A dose-effect study of repeated administration of buprenorphine/naloxone on performance in opioid-dependent volunteers.
Author(s): Mintzer MZ, Correia CJ, Strain EC
Affiliation(s): Department of Psychiatry and Behavioral Sciences, Johns Hopkins University School of Medicine, Baltimore, MD 21224, USA. mmintzer@jhmi.edu
Publication date & source: 2004-05-10, Drug Alcohol Depend., 74(2):205-9.

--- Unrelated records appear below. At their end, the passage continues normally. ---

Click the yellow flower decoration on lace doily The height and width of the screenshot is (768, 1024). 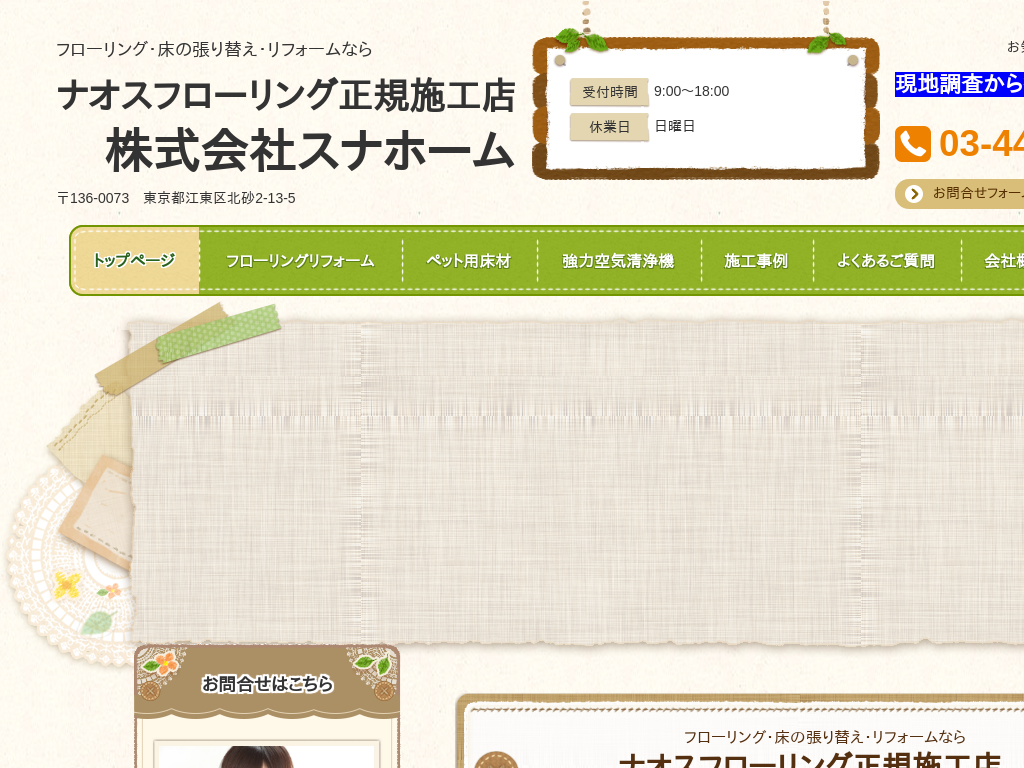(67, 584)
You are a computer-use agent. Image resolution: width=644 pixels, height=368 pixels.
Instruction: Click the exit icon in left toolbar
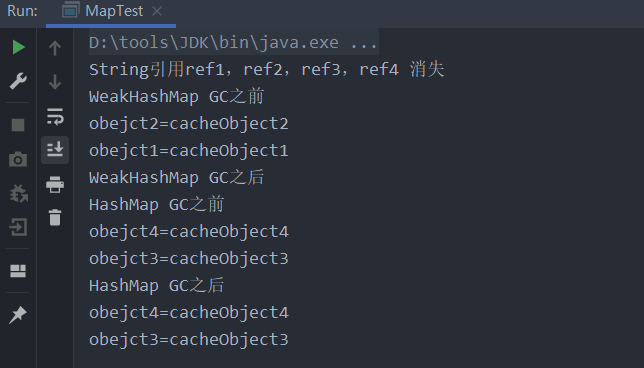click(18, 227)
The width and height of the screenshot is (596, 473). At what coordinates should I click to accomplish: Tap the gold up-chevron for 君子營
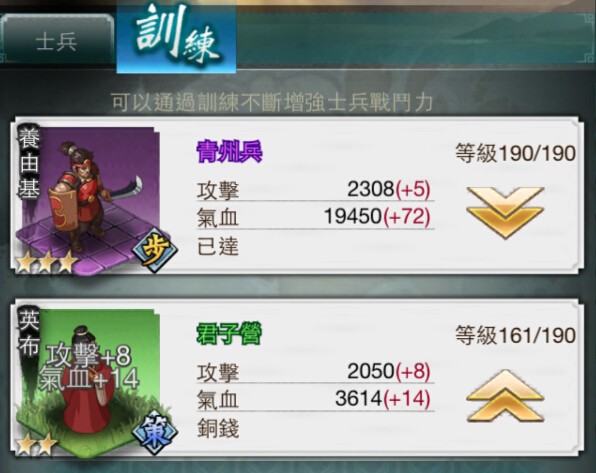505,396
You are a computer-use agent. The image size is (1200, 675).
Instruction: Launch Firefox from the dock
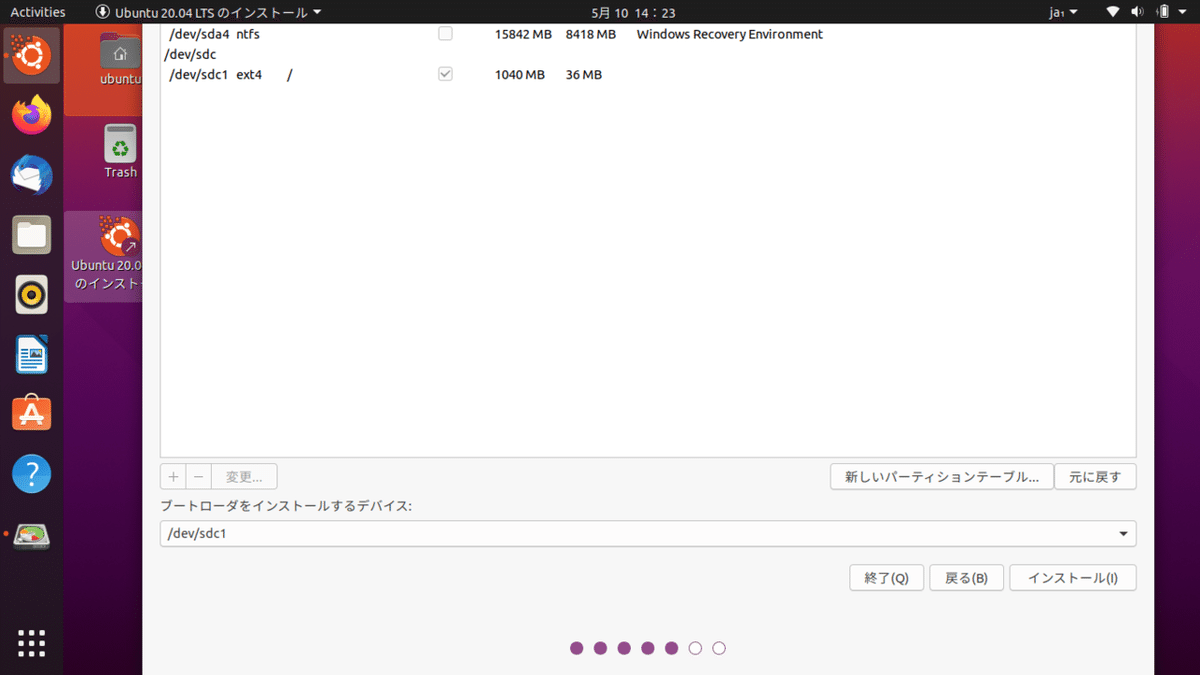pos(31,115)
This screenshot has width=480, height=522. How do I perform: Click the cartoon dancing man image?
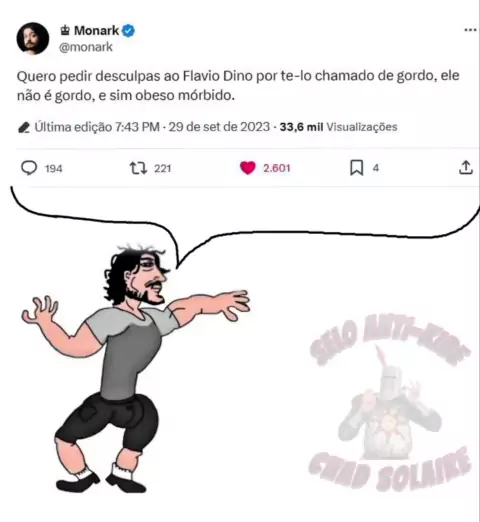(x=136, y=368)
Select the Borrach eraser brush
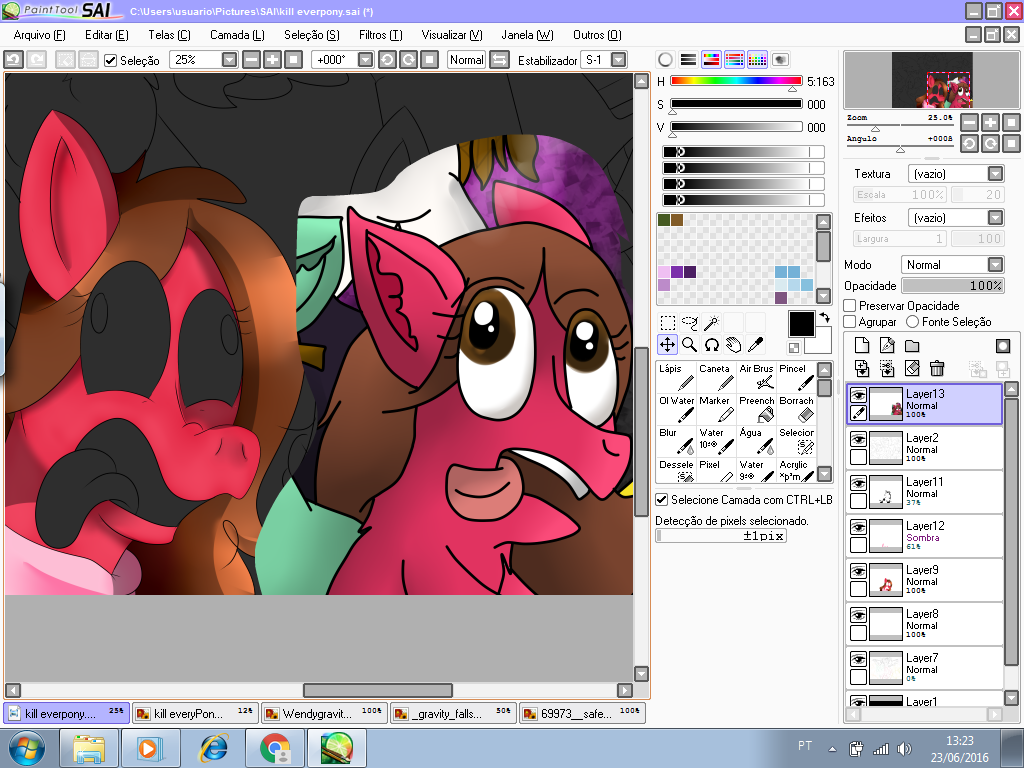The image size is (1024, 768). [x=797, y=409]
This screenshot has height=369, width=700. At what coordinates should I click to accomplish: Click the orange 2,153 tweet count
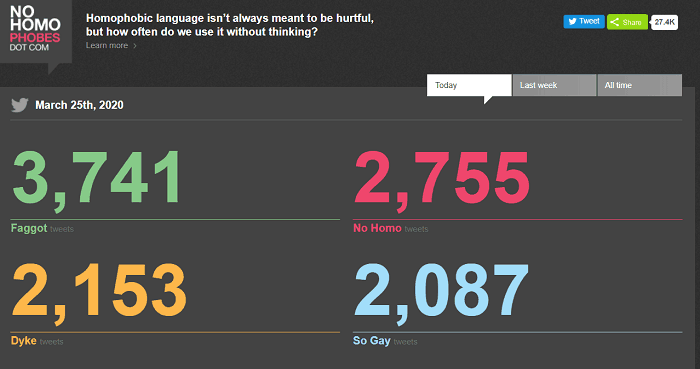click(99, 292)
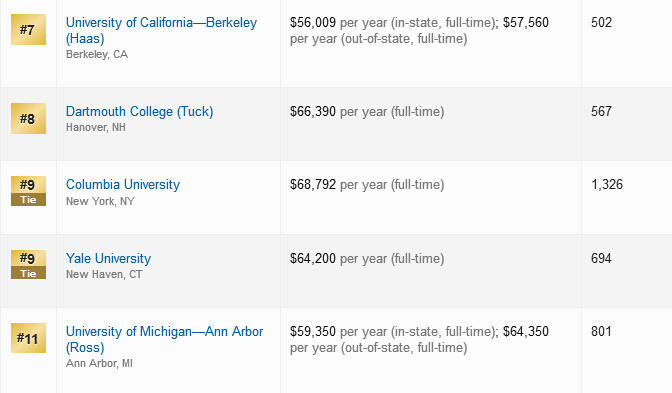Screen dimensions: 672x393
Task: Click Michigan enrollment value 801
Action: 601,331
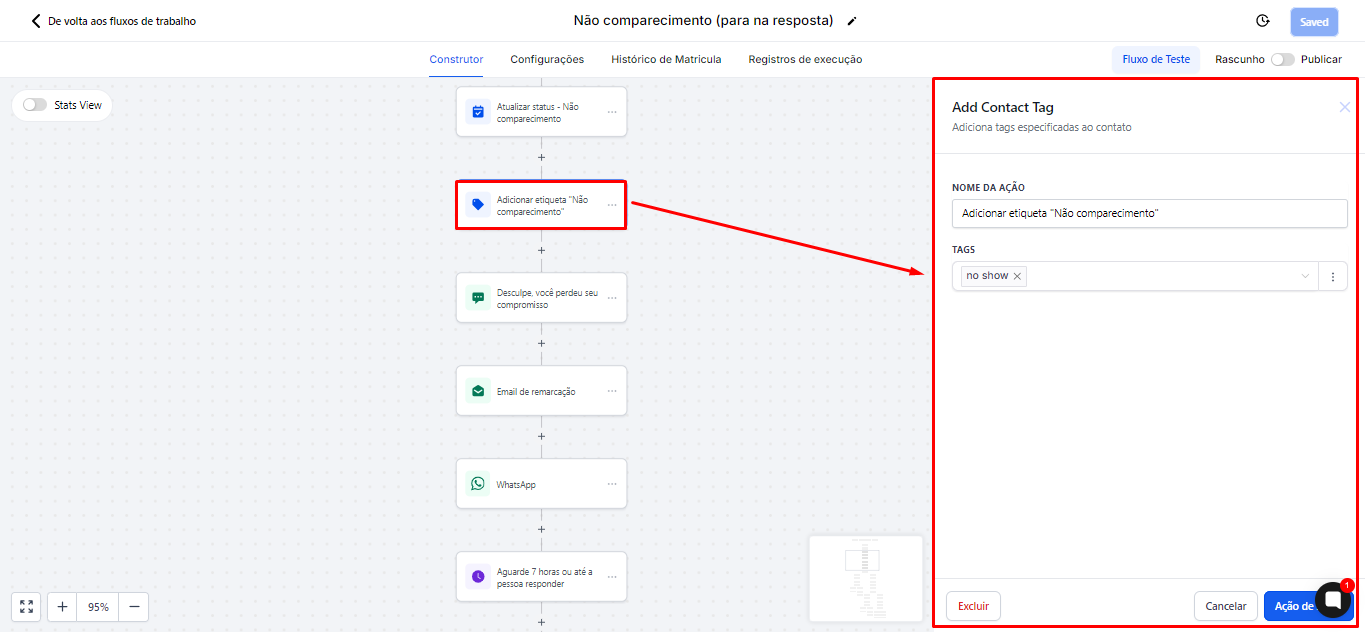This screenshot has height=632, width=1365.
Task: Open the Registros de execução tab
Action: [x=805, y=59]
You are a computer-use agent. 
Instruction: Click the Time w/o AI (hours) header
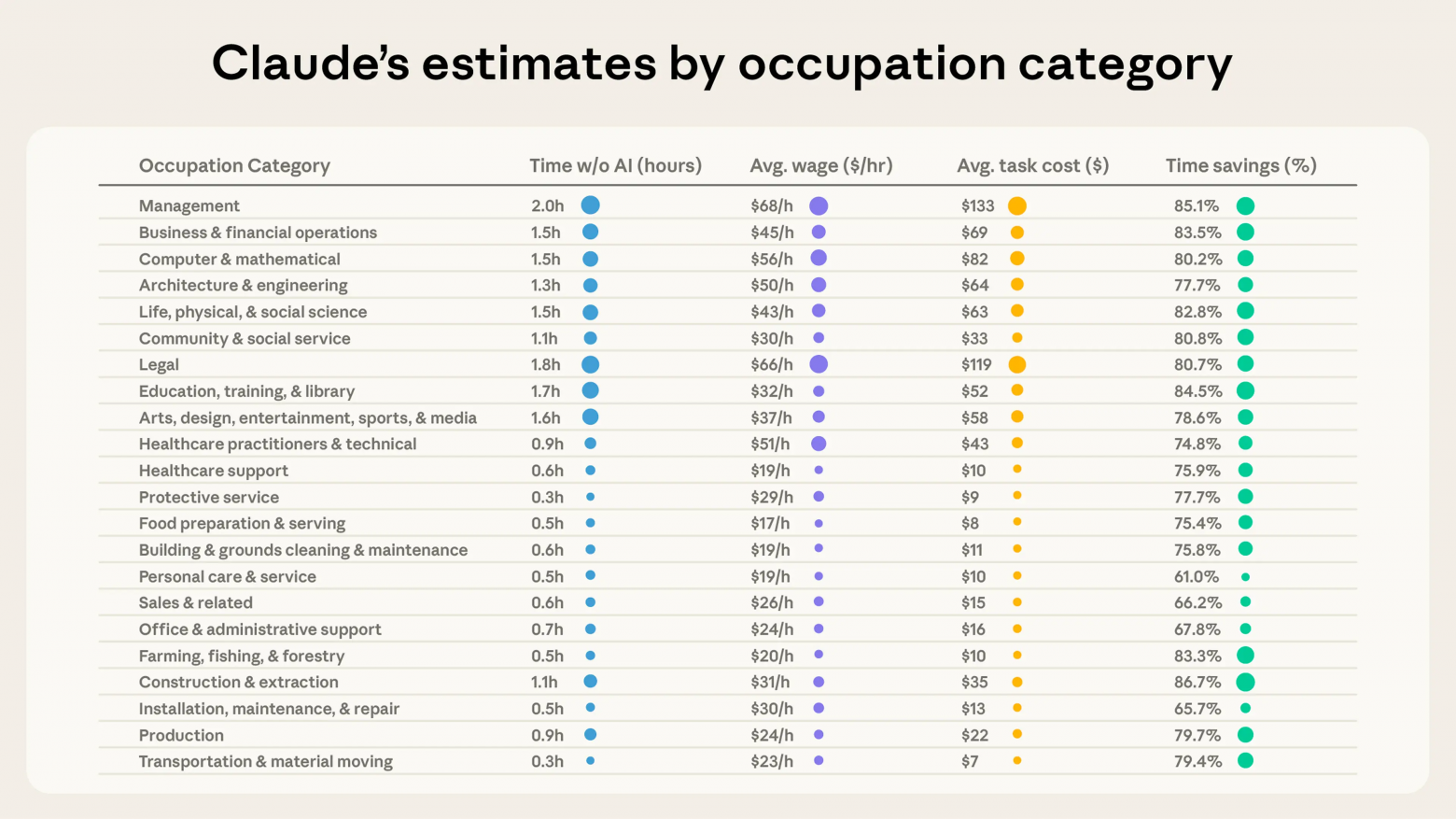click(615, 166)
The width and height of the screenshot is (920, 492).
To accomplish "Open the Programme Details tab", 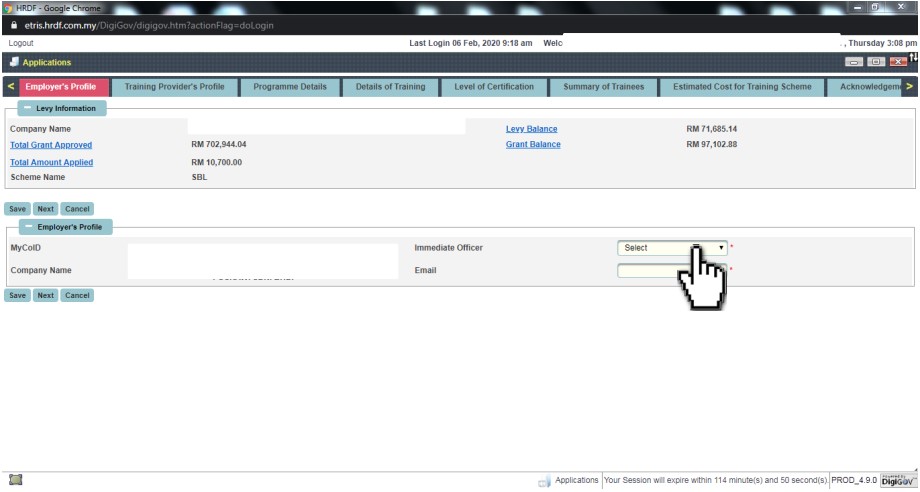I will (290, 87).
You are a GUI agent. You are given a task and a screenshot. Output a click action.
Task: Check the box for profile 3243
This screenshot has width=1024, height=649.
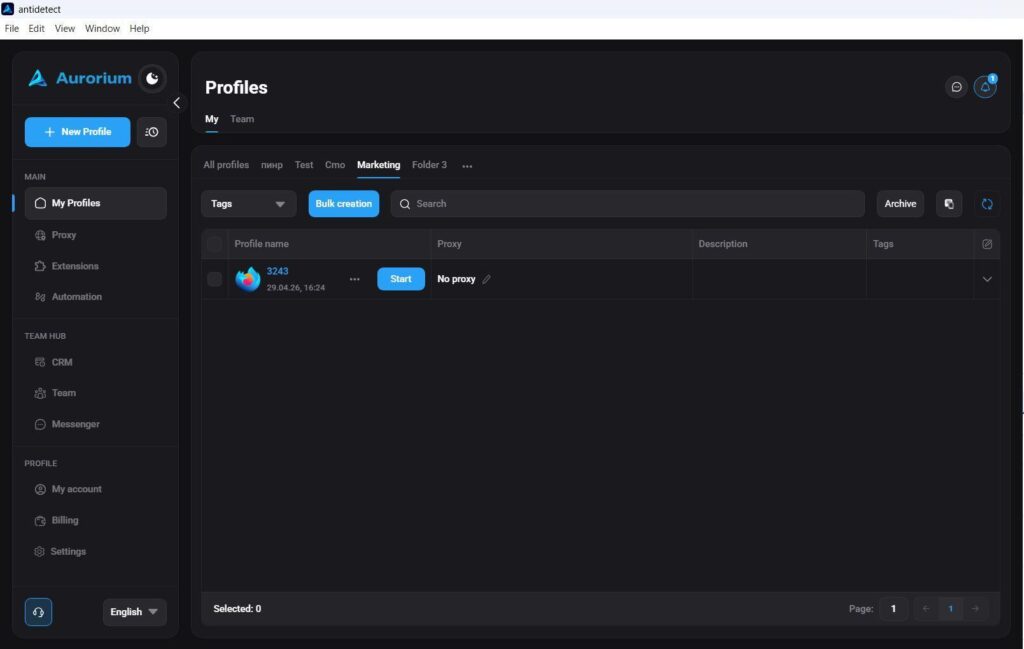(214, 279)
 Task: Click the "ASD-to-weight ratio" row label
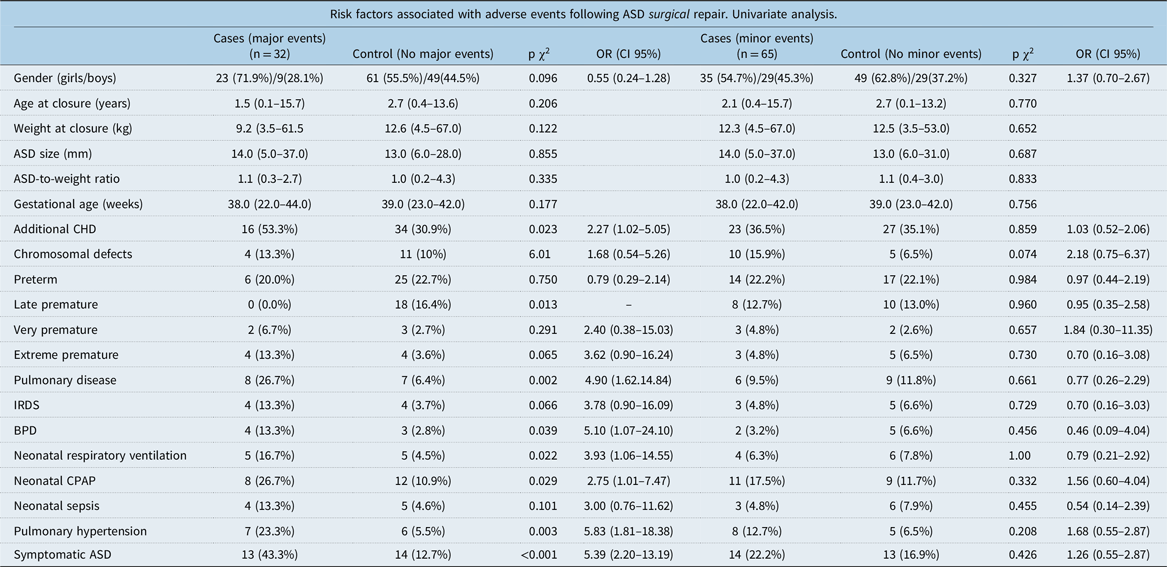pos(67,178)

Publication type: Clinical Trial; Randomized Controlled Trial
Based on its unique pharmacological profile, buprenorphine may produce less impairment in psychomotor and cognitive performance than methadone. However, the few studies that have investigated the performance effects of buprenorphine in opioid-abusing volunteers examined effects of single acute doses rather than effects of repeated dosing and included a very limited range of measures. The present inpatient study evaluated dose-related effects of repeated administration of the buprenorphine/naloxone combination product (8/2, 16/4, 32/8 mg, sublingual tablets) in eight opioid-dependent volunteers on performance of a broad range of tasks, following a period of 7-10 days of dosing at each level, in a double-blind, within-subject, crossover design. The testing battery included measures of psychomotor speed, time perception, conceptual flexibility, focused attention, working memory, long-term/episodic memory, and metamemory. Supporting the hypothesis of limited impairment with buprenorphine, results revealed minimal impairment in performance as buprenorphine/naloxone dose was increased four-fold. The only significant effect of dose was an impairment in episodic/long-term memory (recognition memory) performance at the highest dose (32/8 mg) relative to the two lower doses. Future studies incorporating larger sample sizes and non-drug controls, as well as directly comparing buprenorphine to methadone and LAAM are needed to further test the hypothesis of limited impairment with buprenorphine.